I am writing a macro in VBA for Excel that examines a page and I need to extract a variable that is set within a script in the HTML. In the macro, I create an IE object thusly:
Set objIE = CreateObject("InternetExplorer.Application")
Pages in the target website all have the following script which defines a variable called digitalData.page.pageName. Here is a snippet of HTML:
<script>
var digitalData = '';
function init() {
digitalData = {
"user": {
"userLoginState": "guest",
"userCountry": "",
"userEmployeeName": "",
"userBirthday": "",
"userGender": "",
"userState": "",
"userID": "",
"LRUserID": "",
"userEmployeeID": "",
"userDWID": "",
"userSessionId": "BYTEzHFAdLrPoPPOlTPGWvlBjCx54jjEyB8="
},
"page": {
"pageName": "en_us:plp:men:clothing:Casual Shirts",
"pageType": "plp",
"pageGender": "men",
"pageLocale": "us",
"pageRedirected": "no",
"pageJSErrorCount": "3",
"pageLevel1": "men",
"pageLevel2": "men/clothing",
"pageLevel3": "men/clothing/Casual Shirts",
"pageLevel4": "men/clothing/Casual Shirts",
"pageHierarchy": "men/clothing/Casual Shirts"
},
If I open a page from this site in Chrome and inspect it, I can type the variable name in the console and it will return the value but I can't seem to access the variable from IE using VBA like this:
inspectLink(i, 1) = objIE.digitalData.page.pageName
In this case, I would like to find en_us:plp:men:clothing:Casual Shirts in inspectLink(i, 1) but instead I get Runtime error '438' Object doesn't support the property or method.

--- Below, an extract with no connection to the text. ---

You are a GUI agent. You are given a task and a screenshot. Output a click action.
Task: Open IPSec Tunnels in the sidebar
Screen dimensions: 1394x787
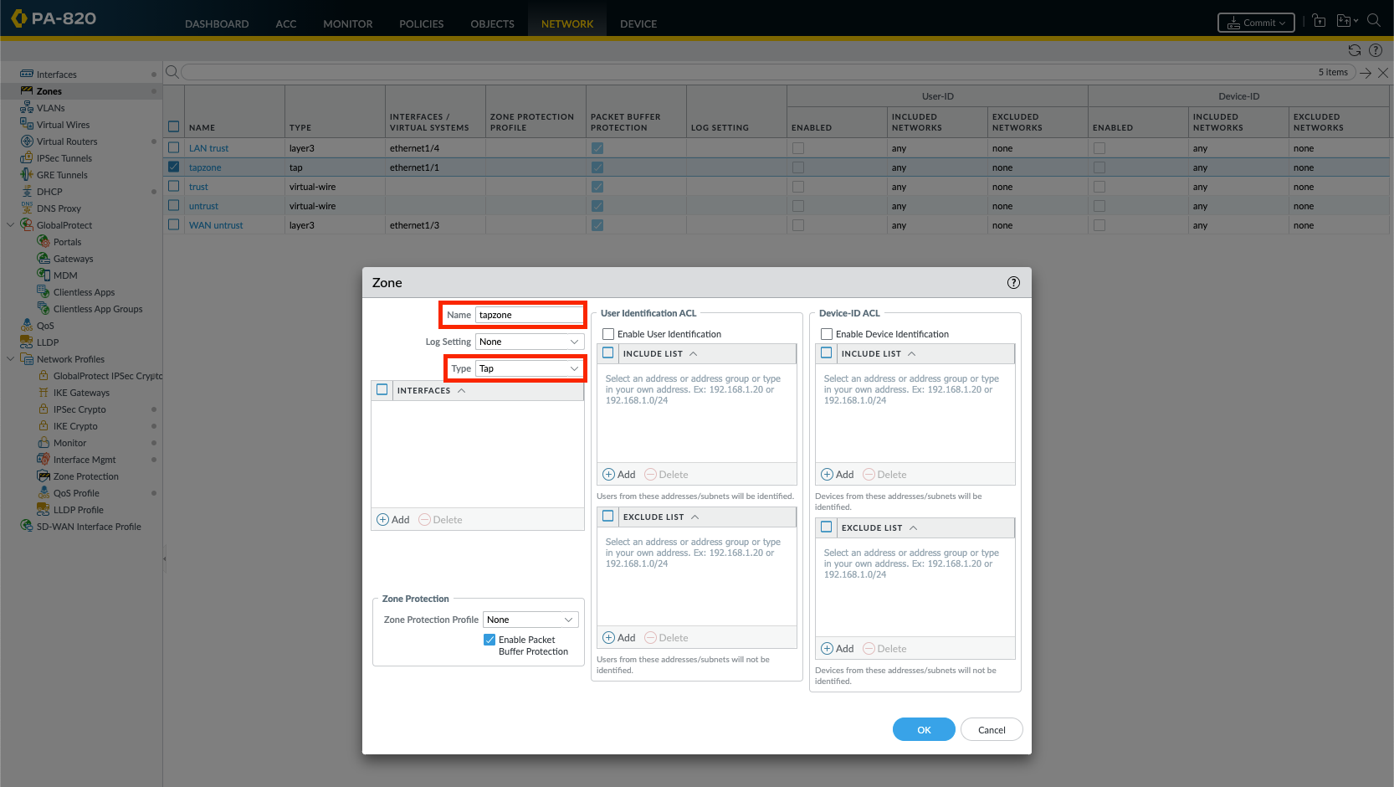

Dim inspectCat(4) As String
inspectCat(0) = "webcat=men"
inspectCat(1) = "webcat=women"
inspectCat(2) = "webcat=kids"
inspectCat(3) = "webcat=baby"
inspectCat(4) = "webcat=home"
Dim targetSearchCount as Integer
Dim failedSearchCount as Integer
targetSearchCount=0
failedSearchCount=0
REM New Code - DOES NOT WORK cannot access pageName this way
REM if digitalData.page.pageName has en_us: in it, then it's our target
REM if it has failedSearchResult in it, then report to web dev team
REM syntax might be objIE.Document.digitalData.page.pageName
REM inspectLink(i, 1) = objIE.digitalData.page.pageName
REM MsgBox inspectLink(i, 1)
REM if inStr(objIE.digitalData.page.pageName, "en_us:") then targetSearchCount=targetSearchCount+1 endif
REM if inStr(objIE.digitalData.page.pageName, "failed_Search_Result") then failedSearchCount=failedSearchCount+1 endif
REM End New Code
REM Begin Old Code - WORKS BUT "dublicate" MAY NOT BE RELIABLE OVER TIME
REM
Set pageNameDubs = objIE.Document.GetElementsByClassName("page-Name-dublicate")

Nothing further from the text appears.